■ ЦИТИРУЕМЫЙ ТЕКСТ:
Неизвестная Гражданская война

Опубликовано 02.05.2019
Неизвестная Гражданская война
Красные воевали не с белыми, а с казаками

Белое движение — красивый миф. Блестящее русское офицерство, поручик Голицын, корнет Оболенский и все такое… В действительности для огромной 150‑миллионной страны, еще недавно имевшей 12‑миллионную армию, белых героев оказалось ничтожно мало. Подавляющее большинство поручиков и корнетов малодушно уклонились от борьбы или служили у красных. А с большевиками почти три года воевали в основном казаки. Если бы не они, никакой Гражданской войны в России вообще бы не было.

Омерзительный позор

Самой яркой страницей в истории Добровольческой армии был ее Ледяной поход во главе с иконой Белого движения Лавром Корниловым (к слову, казаком). 9 февраля 1918 года в этот тысячеверстный восьмидесятидневный марш выступило около 3500 бойцов, включая 400 пацанов — юнкеров и студентов. Это все, кто откликнулся на многочисленные призывы белых вождей (400 из них во время похода погибли в боях, 500 были оставлены при отступлении ранеными и переколоты штыками красноармейцев).

■ ПРЕДОСТАВЛЕННЫЕ ДАННЫЕ:
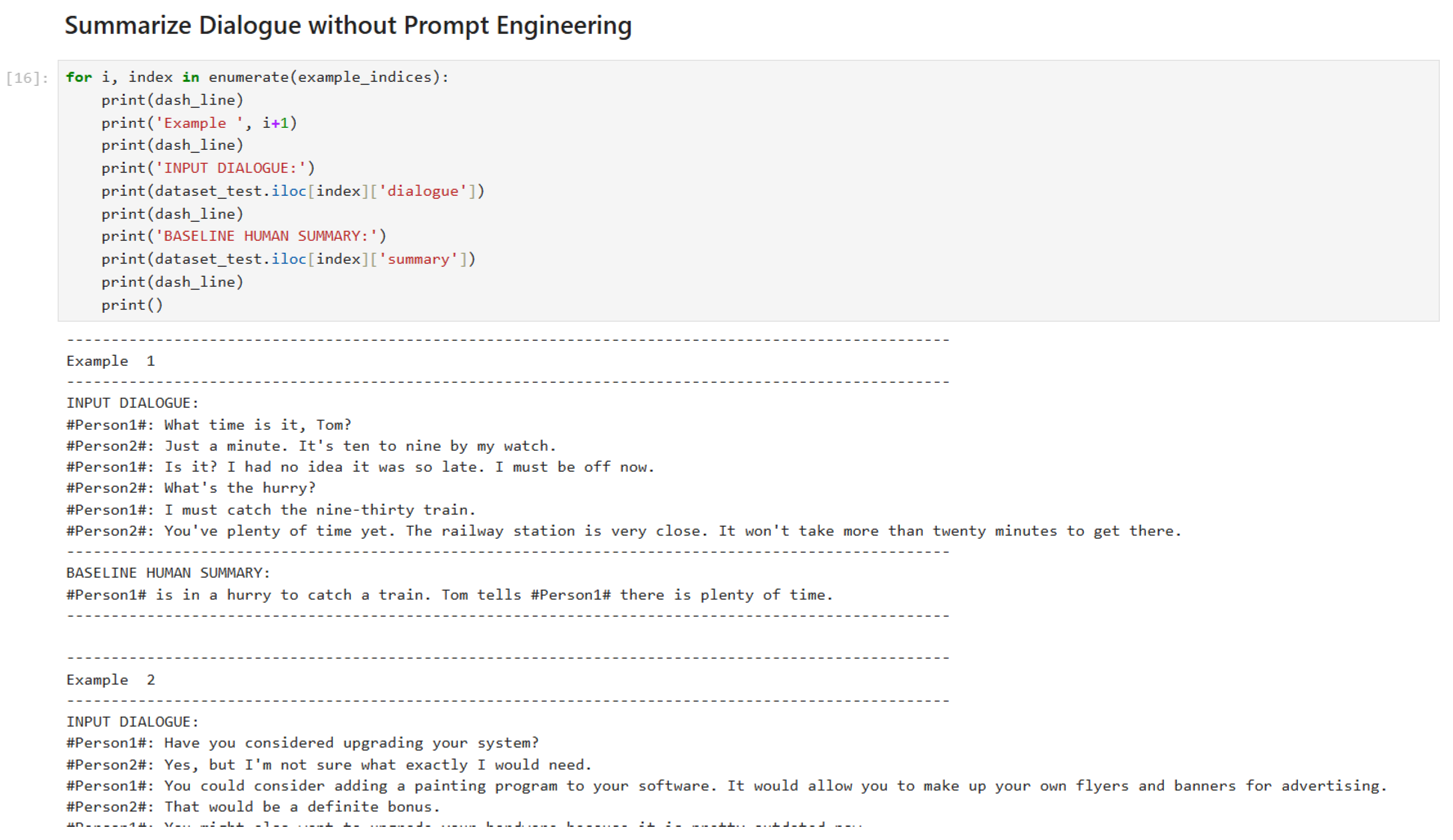Viewport: 1453px width, 840px height.
Task: Click the 'What time is it, Tom?' output line
Action: (209, 425)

■ ПОСТАВЛЕННАЯ ЗАДАЧА: Продолжите текст о роли казаков в Гражданской войне, начав сразу после его последнего предложения.

■ ОТВЕТ:
В то же время юг России был забит бежавшими туда офицерами, но они не хотели бороться. На одном из офицерских собраний в Новочеркасске известный донской партизан полковник Василий Чернецов обратился к присутствовавшим: «Господа офицеры, если так придется, что большевики меня повесят, то я буду знать, за что умираю. Но если они будут убивать вас, благодаря вашей инертности, то вы не будете знать за что». Его слова не дошли до офицерских ушей. Из 800 участ­ников того собрания реально влились в белые части 30 человек.

Генерал Петр Врангель вспоминал, что на последний сбор офицерства в Ростове в начале февраля 1918‑го пришли лишь около 200 человек: «Странный вид имели пришедшие: немногие явились в военной форме, большинство в штатском, и то одетые явно «под пролетариев»… Позорное собрание… Несколько десятков поступили в армию. Остальные… Щеголявшие еще вчера по людным улицам Ростова в блестящих погонах, сегодня толпами стали появляться на вокзале без погон и кокард, с отпоротыми от шинелей золотыми пуговицами, торопясь покинуть опасную зону. Картина была омерзительная».

Чернецов оказался пророком. Он мужественно дрался со своим казачьим отрядом и погиб. А комендант взятого 10 февраля большевиками Ростова товарищ Калюжный жаловался на страшную занятость: тысячи офицеров хлынули к нему с заявлениями, «что они не были в Доброволь­ческой армии»… Многих действительно расстреляли, и они не понимали за что…

Казаки у адмирала Колчака
На восточном фронте у Колчака (адмирал сам сын донской казачки, а его последняя любовь Анна Тимирёва — терская казачка) были две ударные силы. Чехословацкий корпус и казаки: забайкальцы атамана Семенова (он потом сменил адмирала на посту главнокомандующего), оренбуржцы Дутова, семиреченцы Анненкова...
Пока воевали белочехи и казаки, дела у Колчака шли относительно успешно, но стоило чехам уйти, как фронт начал рушиться. Казакам из-за их малочисленности на востоке России его было не удержать.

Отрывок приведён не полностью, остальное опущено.